**Problem:** Count each line below that has "title" anywhere in it. Answer with the total alone.

______

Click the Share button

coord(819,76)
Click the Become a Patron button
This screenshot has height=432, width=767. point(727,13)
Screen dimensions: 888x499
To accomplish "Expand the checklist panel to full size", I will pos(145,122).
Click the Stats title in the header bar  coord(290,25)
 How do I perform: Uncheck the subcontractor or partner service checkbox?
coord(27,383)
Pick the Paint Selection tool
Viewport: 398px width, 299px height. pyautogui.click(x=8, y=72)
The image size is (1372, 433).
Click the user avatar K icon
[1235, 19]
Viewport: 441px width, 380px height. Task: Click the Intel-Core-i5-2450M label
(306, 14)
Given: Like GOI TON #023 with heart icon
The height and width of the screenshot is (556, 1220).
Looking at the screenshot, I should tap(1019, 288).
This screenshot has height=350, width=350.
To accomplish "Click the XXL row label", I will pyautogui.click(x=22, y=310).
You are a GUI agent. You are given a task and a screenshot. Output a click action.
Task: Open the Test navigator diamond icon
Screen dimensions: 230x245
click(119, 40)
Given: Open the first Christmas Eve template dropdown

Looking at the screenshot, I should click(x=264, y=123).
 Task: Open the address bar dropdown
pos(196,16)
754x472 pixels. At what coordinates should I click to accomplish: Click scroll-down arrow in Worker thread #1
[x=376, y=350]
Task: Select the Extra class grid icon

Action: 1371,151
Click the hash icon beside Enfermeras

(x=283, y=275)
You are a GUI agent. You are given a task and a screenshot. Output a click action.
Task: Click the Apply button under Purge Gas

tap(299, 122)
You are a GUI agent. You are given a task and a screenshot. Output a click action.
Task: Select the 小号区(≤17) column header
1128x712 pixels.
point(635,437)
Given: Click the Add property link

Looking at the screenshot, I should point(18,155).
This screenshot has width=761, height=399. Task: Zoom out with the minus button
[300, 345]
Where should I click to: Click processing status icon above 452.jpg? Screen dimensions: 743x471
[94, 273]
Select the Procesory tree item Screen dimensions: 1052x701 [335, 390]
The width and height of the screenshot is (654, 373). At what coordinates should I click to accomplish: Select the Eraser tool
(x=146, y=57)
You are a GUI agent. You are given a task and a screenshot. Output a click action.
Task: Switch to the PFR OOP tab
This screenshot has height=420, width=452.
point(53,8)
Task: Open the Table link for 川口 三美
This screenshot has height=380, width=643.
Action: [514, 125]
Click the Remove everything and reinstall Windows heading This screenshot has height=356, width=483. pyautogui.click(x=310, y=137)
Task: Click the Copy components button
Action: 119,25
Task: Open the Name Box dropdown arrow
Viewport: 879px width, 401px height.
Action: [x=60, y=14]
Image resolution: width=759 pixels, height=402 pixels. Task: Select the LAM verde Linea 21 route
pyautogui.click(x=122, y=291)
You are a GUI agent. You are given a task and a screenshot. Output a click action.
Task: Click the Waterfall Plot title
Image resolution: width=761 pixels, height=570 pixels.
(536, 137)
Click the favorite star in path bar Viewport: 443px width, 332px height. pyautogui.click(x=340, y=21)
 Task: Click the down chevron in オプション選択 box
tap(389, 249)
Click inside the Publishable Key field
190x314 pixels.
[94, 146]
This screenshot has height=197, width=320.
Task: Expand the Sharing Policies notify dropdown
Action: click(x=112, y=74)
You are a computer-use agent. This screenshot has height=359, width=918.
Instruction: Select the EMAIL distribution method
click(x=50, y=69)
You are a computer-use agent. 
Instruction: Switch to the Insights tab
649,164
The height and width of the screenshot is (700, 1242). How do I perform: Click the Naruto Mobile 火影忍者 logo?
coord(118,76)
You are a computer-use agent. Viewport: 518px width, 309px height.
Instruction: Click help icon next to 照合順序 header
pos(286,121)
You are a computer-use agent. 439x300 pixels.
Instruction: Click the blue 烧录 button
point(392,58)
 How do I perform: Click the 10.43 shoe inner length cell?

______

**Solution below:** 2